Boston is served by most major rental car agencies. Hertz provides discounts to AAA members; phone (617) 568-5200 or (800) 654-3131.
Amtrak offers service to and from New York, Philadelphia and Washington, D.C., out of Boston's South Station at Atlantic Avenue and Summer Street. Connections to all points in the national Amtrak system can be made at the Back Bay Station, 145 Dartmouth St.; phone (800) 872-7245 for reservations and information. The Massachusetts Bay Transportation Authority (MBTA) operates commuter rail service; phone (617) 222-3200.
Greyhound Lines Inc., (800) 231-2222, and Peter Pan Bus Lines, (800) 343-9999, operate from South Station.
Cruiseport Boston’s Black Falcon Cruise Terminal is at 1 Black Falcon Ave. in South Boston.

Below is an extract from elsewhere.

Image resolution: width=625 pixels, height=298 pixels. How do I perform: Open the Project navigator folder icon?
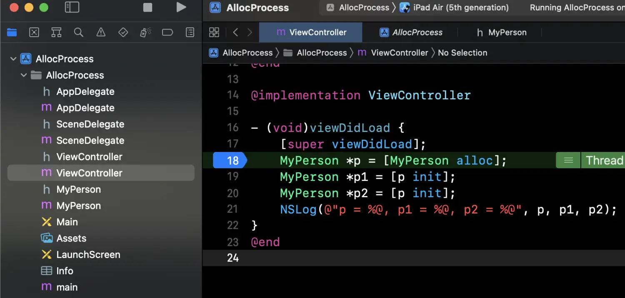coord(12,32)
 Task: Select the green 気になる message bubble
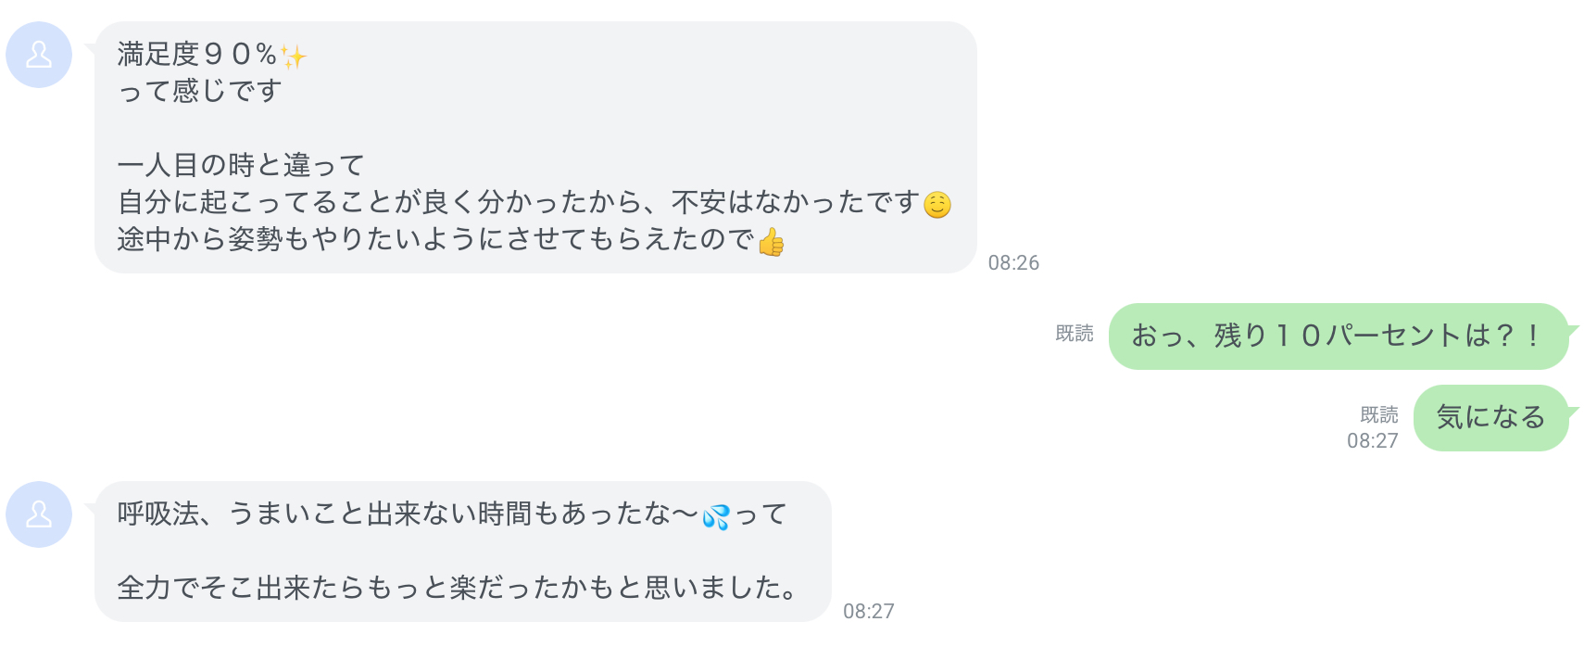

Cabs in Boston are metered, with the fare $2.60 for the first 1/7 mile or less and 40c for every 1/7 mile thereafter. Phoning for a pickup or going to a hotel taxi stand is easier than hailing a cab on the street. Local companies include the Independent Taxi Operators Association, (617) 268-1313. Limousine service is available throughout the Boston area for about $80 an hour, normally with a 4-hour minimum.
Transportation by trolley, bus, boat and subway is available in Boston.